Stated task 1 →
Which verbs does the text on the Munich ruling use for what the AI Overview does to information instead of reflecting it?
Stated task 2 →
In the text on the Munich ruling, whom had Google's AI Overview wrongly tied to scams and shady business?

* begin Selected text *

The Liable Machine

Date: 06/10/2026

6–9 minutes

A court in Munich ruled this week that Google is liable for the false statements its AI produces. Google’s AI Overview — the generated summary that now answers a search directly instead of returning a list of links — had wrongly tied two publishers to scams and shady business. The court rejected Google’s two defenses in turn. It rejected the claim that the user is responsible for fact-checking the answer, and it rejected the claim that the AI merely reflects information that already exists on the web. The Overview, the court found, does not reflect; it evaluates, combines, rewrites, and structures information into new statements, in its own words and according to its own structure — and a company that publishes new statements is responsible for whether they are true. It is a preliminary ruling in one country, appealable, not yet binding precedent. But it names the thing the industry has spent years arranging not to be named: when the machine speaks, someone is accountable for what it says.


Its Own Words

The distinction the court drew is the precise one the industry has worked hardest to blur. A traditional search result lists sources and quotes them; it points at statements other people made, and the responsibility for those statements stays with the people who made them. The platform is a directory, not an author. The AI Overview is something else, and the court saw it clearly: it does not point at what others said, it composes a new statement of its own, rewriting the underlying material into an answer that did not exist until the machine generated it. The moment the machine stops pointing and starts asserting, it has become an author, and authorship carries accountability. The court simply refused to pretend that the assertion belonged to no one.

* end Selected text *
* begin Given data *

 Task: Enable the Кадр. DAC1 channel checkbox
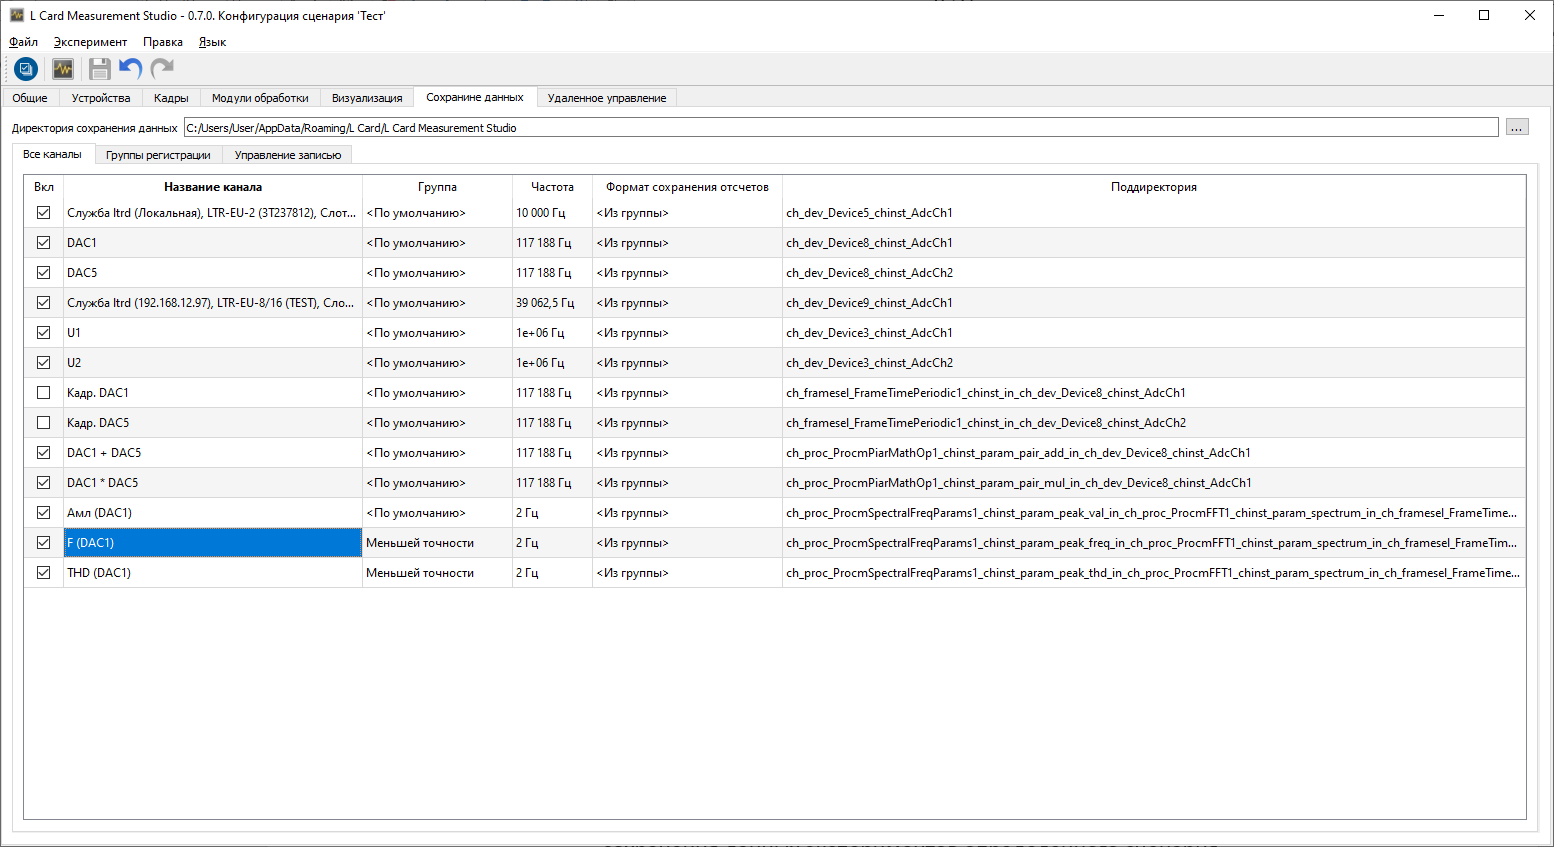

* end Given data *

Correct answer 1 →
evaluates, combines, rewrites, structures

Correct answer 2 →
Two publishers.